Saved data entries
"""

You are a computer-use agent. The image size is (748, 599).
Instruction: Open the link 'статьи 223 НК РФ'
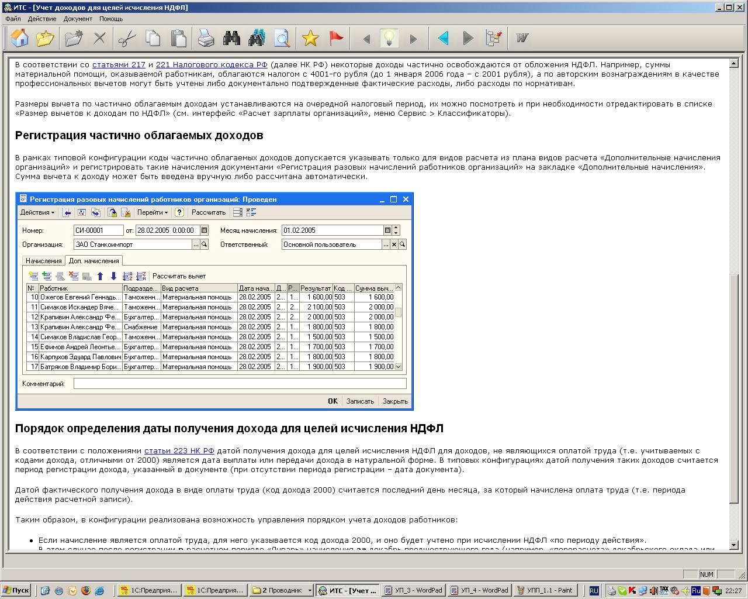coord(179,451)
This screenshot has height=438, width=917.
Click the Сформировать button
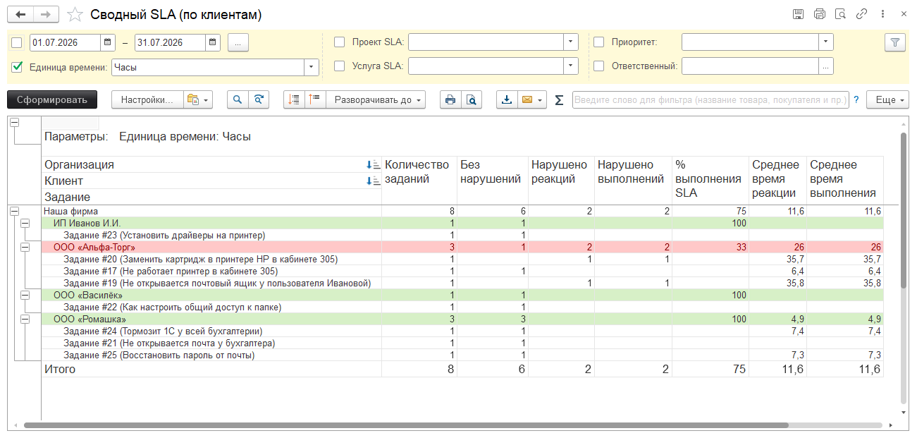tap(52, 100)
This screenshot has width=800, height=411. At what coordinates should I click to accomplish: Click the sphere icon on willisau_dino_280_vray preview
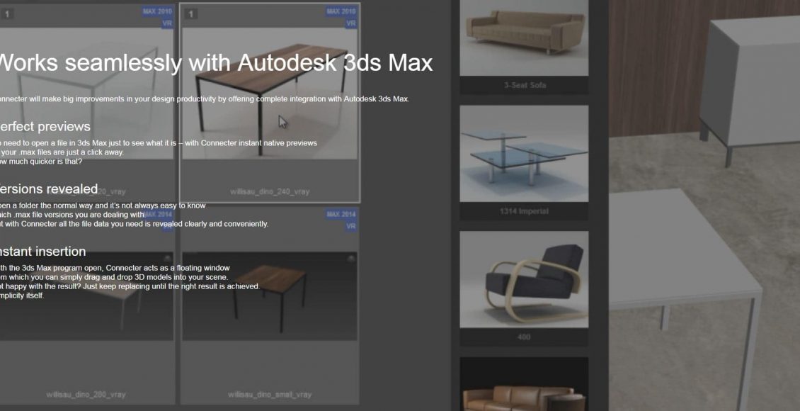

"""

• **Task objective**
The expected output is every entry above, character for character, with no pictures.

• **Exercise result**
You are a computer-use agent. The image size is (748, 599).
Instruction: Open the link 'статьи 223 НК РФ'
coord(179,451)
This screenshot has height=438, width=917.
Click the Сформировать button
tap(52, 100)
This screenshot has width=800, height=411. At what coordinates should I click to accomplish: Click the sphere icon on willisau_dino_280_vray preview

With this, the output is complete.